Then why is the assembly language output of stage-1 and stage-2 identical?
> Do these tests execute with zero errors under Valgrind on a Linux box?
Have never used valgrind, will have a look at it.
> > Further tests have shown that the assembly language output of
> > the differing compilers is identical.
>
> But that of stage-0 and stage-1 isn't identical: they produce
> different output when compiling SubC. Necessarily so: the stages use
> completely different compilers. But those outputs, in turn, have a different
> behavior: they produce different code!
Of course, stage-0 and stage-1 are comletely different compilers.
However, they accept the same input language and *should* produce the
same code. Indeed they *do* generate the same assembly language output
on all supported platforms.
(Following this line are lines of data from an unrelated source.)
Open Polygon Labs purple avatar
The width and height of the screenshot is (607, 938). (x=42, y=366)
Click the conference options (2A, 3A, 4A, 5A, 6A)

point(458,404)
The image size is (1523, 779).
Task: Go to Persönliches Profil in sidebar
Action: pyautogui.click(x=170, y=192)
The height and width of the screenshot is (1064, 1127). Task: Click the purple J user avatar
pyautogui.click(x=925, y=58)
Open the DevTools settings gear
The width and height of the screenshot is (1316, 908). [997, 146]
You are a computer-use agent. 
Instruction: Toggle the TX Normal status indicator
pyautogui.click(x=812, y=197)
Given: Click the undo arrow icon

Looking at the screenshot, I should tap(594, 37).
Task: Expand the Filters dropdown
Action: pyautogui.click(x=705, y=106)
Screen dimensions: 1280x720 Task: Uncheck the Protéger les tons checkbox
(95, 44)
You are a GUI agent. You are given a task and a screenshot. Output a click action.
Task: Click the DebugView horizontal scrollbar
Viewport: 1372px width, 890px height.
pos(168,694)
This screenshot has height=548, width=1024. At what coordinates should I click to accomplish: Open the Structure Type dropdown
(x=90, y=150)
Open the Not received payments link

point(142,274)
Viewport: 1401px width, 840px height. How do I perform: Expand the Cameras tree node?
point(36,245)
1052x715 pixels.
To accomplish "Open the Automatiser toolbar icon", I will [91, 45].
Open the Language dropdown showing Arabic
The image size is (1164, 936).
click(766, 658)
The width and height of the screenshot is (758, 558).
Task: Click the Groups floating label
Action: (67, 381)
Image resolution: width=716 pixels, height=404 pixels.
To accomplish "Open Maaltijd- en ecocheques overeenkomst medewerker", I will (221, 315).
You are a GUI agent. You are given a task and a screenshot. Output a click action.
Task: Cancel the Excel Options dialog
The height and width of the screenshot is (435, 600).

Only the binaries differ, and that's
beyond the control of the compiler, since I am using the system's
assembler and linker.
> If you were to iterate and make a stage-3 with stage-2, it would probably come
> out identical to stage-2. I.e. there is a "fixed point" when you feed
> the compiler into itself.
As far as I see it, the fixed point is at stage-2.
Exactly the same thing happens between stage-2 and stage-3:
same assembly, different binaries.
> > And: to work around the problem, I thought about comparing the
> > assembly output of the compilers instead of the binaries. This
> > should yield the same results, shouldn't it?
>
> Only if the assembly stage is responsible for the differences.
It has to be the assembler or linker, because the compiler output of
stages 1,2,3 is identical.
> Disable all special code-generation options like optimizations.
> If that makes the problem go away, re-introduce them one by one until
> a difference shows up.
The compiler is bootstrapped with "cc -o scc0 file...". No magic here.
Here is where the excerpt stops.